What you are asked to do: Set down, exactly as written, the lines from the line holding "This screenshot has width=1196, height=1008." to the end of the data, inclusive, skipping any pictures.
[Extracted information — start]
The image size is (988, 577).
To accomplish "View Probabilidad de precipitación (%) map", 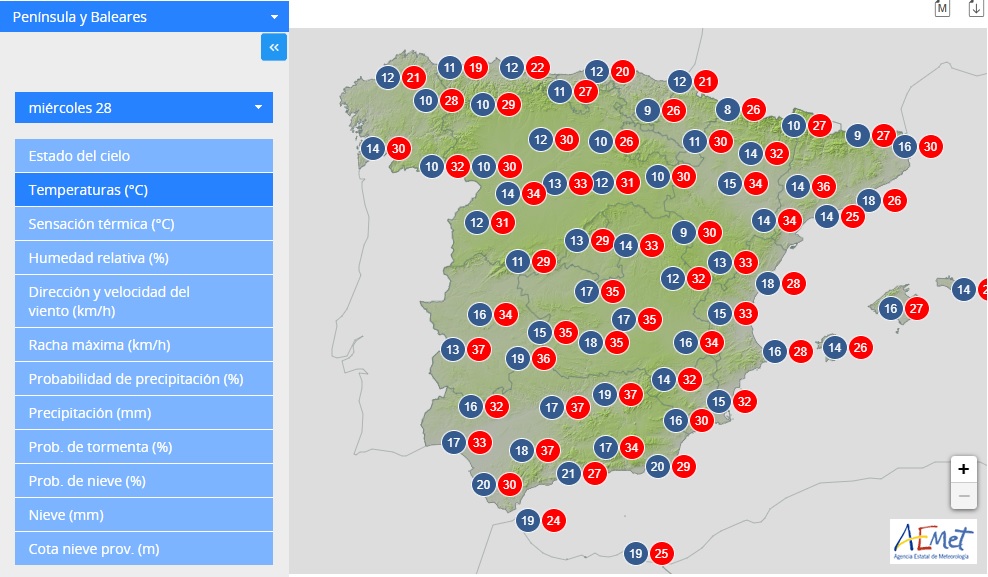I will pos(144,379).
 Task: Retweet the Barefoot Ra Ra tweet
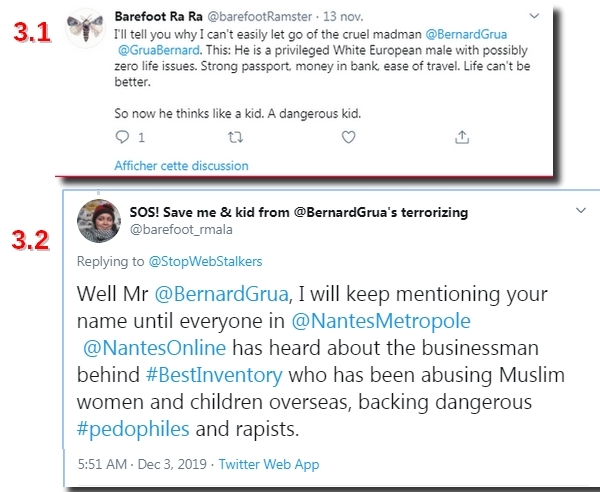(x=236, y=138)
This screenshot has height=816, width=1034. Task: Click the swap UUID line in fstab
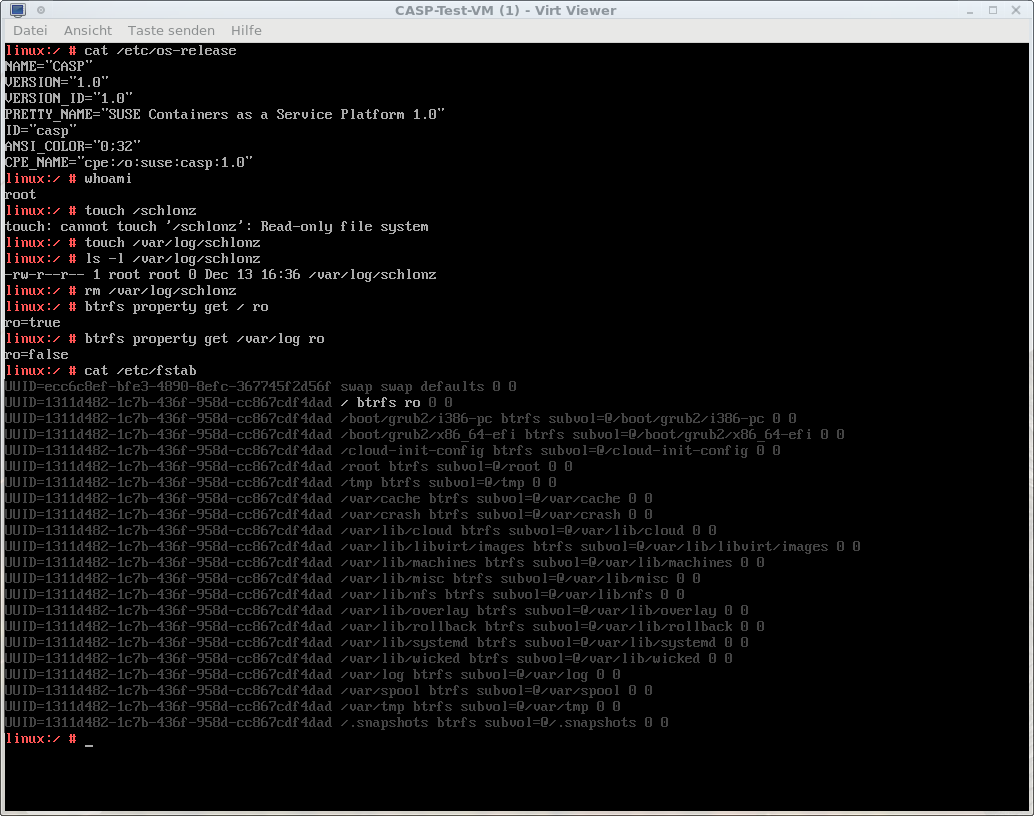pyautogui.click(x=260, y=387)

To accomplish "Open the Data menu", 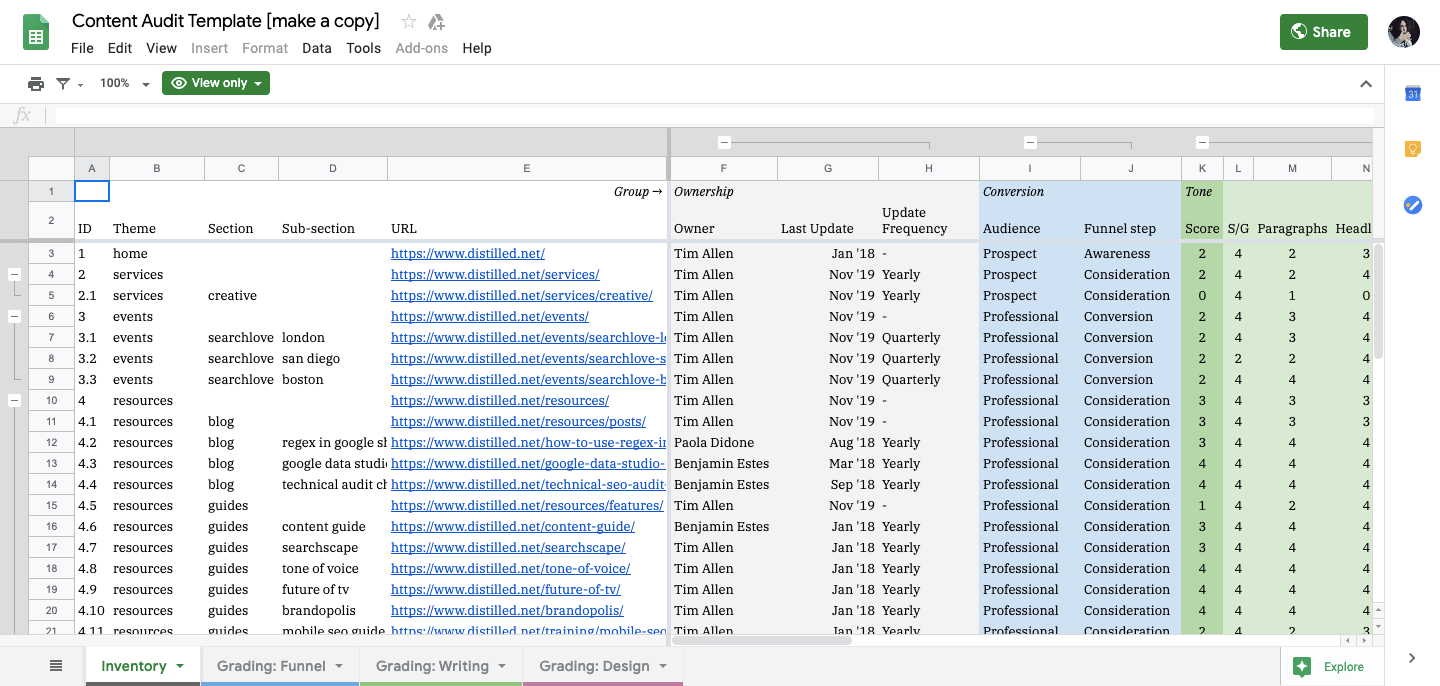I will pyautogui.click(x=317, y=47).
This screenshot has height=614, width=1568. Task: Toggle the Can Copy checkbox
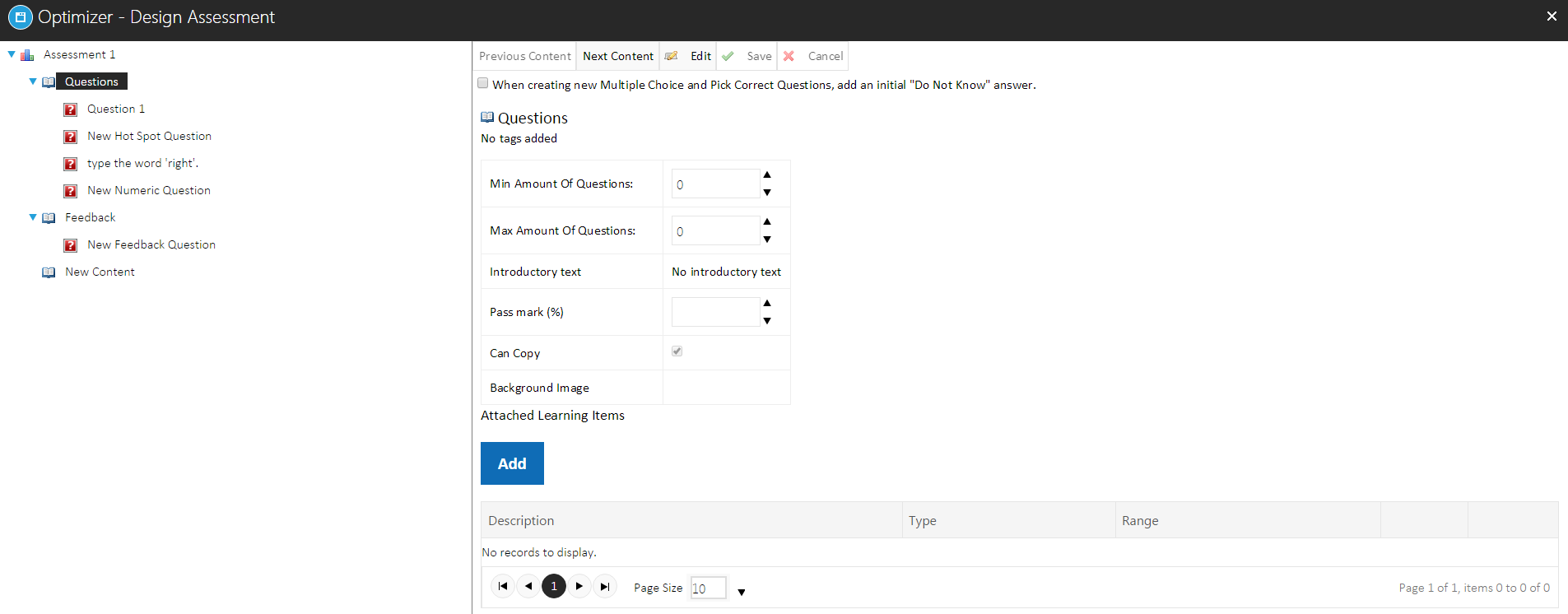click(x=677, y=351)
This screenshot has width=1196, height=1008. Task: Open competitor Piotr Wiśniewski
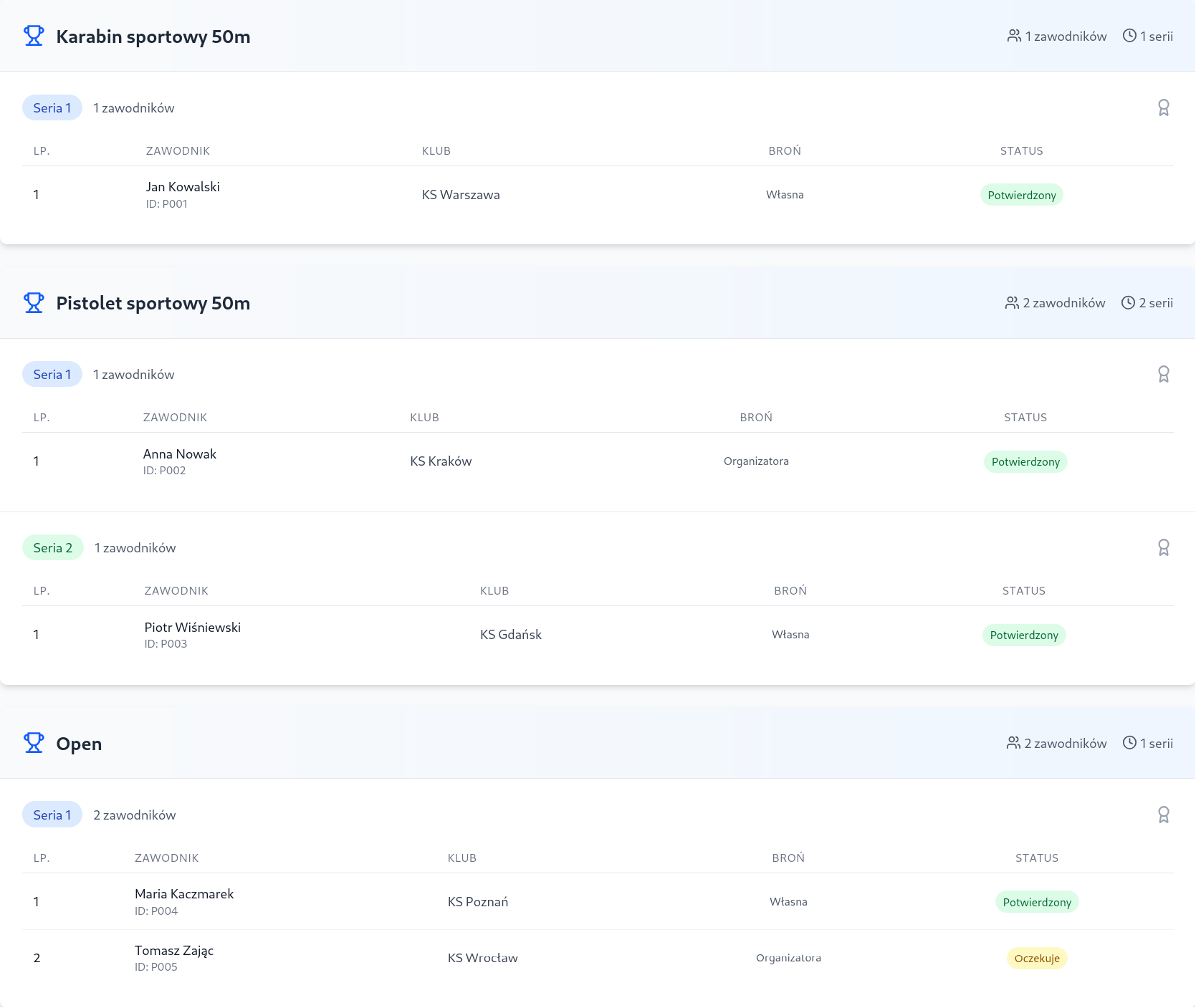point(192,628)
[Extracted information — finish]
Solution below:
This screenshot has width=1196, height=1008. Task: Open competitor Piotr Wiśniewski
point(192,628)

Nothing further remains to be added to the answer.